I had a video tape for my VCR that had been recorded with some favorite programs and it became jiggly when we tried to watch it. Out of desperation, I flipped open the side to expose the magnetic tape. I don't know what I was expecting to find, but had run out of ideas at this point because the tracking on the VCR wasn't improving the situation.
The tape was situated low, near the base of the cassette. As we didn't have anything to lose, I put my finger on the tape and slid it up on the right and the left to it's correct position.It played just fine. Well, considering it was very old, I threw it out after we'd watched the programs because I didn't want to record on it again.
I remember back in my early VCR days when a tape with two great movies snapped something inside.
Being the guy I am,,,,, I grabbed a new/blank tape and opened it up. I threw away the tape and very carefully placed one of the reels from the busted one, that had all the tape on it, into the new case. I then threaded it back up to the new reel on the other side and put the new case back together. It is still in service. I think it is #15/1100 VCR tapes sitting out there. Slowly I am moving tapes to DVDs.
Yes, you can fix any snapped tape with scotch tape. You have to remove the screws from the back, flip it over carefully without dislodging anything and then you can remove the top (front) and the mechanism will stay where it is supposed to. If you try to take the back off, you will have a mess of little pieces that are very difficult to put in place. There is a little white lever that you press to lift up the door where the tape is read. Inside, it is very like a cassette tape. Sometimes they are broken in the middle but more often, they are disconnected to the spool because of the pressure from multiple rewinds. If there is a badly crumpled place, which makes your VRC stop or eject the tape, you can just cut out the bad part and splice it back together.

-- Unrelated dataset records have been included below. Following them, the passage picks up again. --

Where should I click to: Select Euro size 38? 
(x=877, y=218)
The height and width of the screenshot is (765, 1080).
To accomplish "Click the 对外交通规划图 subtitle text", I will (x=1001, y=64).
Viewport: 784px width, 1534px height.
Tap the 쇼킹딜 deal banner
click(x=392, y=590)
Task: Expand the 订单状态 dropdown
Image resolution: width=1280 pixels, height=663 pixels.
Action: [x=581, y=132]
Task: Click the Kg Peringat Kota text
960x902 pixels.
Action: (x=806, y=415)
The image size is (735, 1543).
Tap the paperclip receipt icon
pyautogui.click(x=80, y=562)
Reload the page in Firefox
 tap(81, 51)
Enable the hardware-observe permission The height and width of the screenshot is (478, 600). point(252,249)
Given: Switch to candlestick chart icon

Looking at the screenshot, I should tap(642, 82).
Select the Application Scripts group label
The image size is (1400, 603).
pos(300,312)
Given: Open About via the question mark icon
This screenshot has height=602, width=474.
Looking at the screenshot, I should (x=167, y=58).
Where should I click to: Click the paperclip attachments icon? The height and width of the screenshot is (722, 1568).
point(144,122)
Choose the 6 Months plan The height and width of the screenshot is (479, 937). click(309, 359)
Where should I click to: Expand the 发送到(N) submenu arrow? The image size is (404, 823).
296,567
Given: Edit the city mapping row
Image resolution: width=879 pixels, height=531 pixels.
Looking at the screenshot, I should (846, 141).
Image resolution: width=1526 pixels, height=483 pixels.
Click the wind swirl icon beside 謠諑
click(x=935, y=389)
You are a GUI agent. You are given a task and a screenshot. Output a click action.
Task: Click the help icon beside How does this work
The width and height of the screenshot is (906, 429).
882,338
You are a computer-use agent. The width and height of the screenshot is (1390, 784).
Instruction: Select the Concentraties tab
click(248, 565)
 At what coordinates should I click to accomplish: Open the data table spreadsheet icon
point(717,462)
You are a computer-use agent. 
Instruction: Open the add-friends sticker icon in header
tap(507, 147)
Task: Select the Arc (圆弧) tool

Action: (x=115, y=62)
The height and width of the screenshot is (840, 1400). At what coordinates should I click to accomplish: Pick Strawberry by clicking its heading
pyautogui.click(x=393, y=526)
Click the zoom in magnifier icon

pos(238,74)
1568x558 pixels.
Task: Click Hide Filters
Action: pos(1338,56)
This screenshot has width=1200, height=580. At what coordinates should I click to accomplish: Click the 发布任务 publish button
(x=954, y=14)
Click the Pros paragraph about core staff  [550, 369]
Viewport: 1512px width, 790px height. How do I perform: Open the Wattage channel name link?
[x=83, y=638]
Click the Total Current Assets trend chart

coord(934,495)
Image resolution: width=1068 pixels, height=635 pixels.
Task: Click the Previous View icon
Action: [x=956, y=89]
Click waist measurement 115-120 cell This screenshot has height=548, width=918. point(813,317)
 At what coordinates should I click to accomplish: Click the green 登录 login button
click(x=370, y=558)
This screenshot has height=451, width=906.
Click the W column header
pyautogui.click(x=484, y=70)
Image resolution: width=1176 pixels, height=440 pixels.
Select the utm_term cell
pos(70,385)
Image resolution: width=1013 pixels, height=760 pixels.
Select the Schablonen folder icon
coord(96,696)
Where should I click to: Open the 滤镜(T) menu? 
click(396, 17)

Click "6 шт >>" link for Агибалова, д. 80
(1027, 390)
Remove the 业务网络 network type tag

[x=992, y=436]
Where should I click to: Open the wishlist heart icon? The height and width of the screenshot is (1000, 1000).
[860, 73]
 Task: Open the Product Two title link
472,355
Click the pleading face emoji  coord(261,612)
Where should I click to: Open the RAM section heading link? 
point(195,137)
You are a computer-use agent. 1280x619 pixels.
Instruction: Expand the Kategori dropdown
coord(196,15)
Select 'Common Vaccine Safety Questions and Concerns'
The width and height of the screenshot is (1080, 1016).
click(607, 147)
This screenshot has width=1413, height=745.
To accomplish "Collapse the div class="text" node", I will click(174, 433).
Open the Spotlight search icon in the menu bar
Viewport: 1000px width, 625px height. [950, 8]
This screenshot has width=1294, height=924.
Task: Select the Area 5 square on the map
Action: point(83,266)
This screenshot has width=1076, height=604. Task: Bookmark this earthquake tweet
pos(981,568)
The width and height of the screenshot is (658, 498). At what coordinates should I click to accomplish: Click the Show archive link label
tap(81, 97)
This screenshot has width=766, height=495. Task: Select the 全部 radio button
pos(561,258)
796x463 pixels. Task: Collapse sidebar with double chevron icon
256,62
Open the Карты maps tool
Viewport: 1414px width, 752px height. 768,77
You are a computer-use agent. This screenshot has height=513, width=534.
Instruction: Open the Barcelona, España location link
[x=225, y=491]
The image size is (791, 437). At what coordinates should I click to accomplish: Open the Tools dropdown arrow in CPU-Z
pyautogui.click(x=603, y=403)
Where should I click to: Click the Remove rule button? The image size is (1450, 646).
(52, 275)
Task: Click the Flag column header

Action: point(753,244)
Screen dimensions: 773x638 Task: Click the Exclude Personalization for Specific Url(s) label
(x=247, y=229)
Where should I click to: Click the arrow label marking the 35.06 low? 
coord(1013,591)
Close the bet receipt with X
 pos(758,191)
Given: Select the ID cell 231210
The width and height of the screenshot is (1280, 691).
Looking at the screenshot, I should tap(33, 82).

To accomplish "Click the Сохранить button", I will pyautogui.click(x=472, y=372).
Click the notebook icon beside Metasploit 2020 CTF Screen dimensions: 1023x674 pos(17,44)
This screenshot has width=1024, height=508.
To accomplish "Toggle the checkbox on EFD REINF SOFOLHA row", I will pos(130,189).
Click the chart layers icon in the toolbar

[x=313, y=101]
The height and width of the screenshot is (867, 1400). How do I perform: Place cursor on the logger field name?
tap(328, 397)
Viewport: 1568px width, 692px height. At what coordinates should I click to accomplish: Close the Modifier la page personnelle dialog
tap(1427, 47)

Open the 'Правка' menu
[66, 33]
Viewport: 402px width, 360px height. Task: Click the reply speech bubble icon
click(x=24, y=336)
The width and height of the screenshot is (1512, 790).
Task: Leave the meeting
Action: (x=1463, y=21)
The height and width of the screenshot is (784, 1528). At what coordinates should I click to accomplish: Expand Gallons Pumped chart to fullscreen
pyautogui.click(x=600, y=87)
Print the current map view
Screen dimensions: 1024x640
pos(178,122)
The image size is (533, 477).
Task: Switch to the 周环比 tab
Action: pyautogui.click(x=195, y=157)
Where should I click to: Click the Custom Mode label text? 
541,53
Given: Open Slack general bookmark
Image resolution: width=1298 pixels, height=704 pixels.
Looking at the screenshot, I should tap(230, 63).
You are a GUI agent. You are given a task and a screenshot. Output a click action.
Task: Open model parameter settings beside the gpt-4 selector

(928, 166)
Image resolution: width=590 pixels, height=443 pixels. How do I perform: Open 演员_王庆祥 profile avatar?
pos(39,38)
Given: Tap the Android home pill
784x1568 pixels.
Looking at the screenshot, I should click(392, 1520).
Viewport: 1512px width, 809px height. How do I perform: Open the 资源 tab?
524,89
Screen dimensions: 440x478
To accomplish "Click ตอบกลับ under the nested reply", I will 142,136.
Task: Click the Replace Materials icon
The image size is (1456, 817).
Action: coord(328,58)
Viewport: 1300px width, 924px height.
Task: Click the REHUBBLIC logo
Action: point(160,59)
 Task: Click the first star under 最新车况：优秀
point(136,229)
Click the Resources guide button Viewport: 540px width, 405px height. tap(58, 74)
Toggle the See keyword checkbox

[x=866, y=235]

You will lose a second or two but can salvage the rest of the tape. I bet you could find better instructions online but it isn't too hard. You can do a similar repair to camcorder tapes too, in a pinch.
I impressed my husband the other day by fixing an old "Land Before Time" videotape that my boys HAD to watch. I think he was expecting me to make it worse and then have to drive to the rental store or something. It took me all of 5 minutes.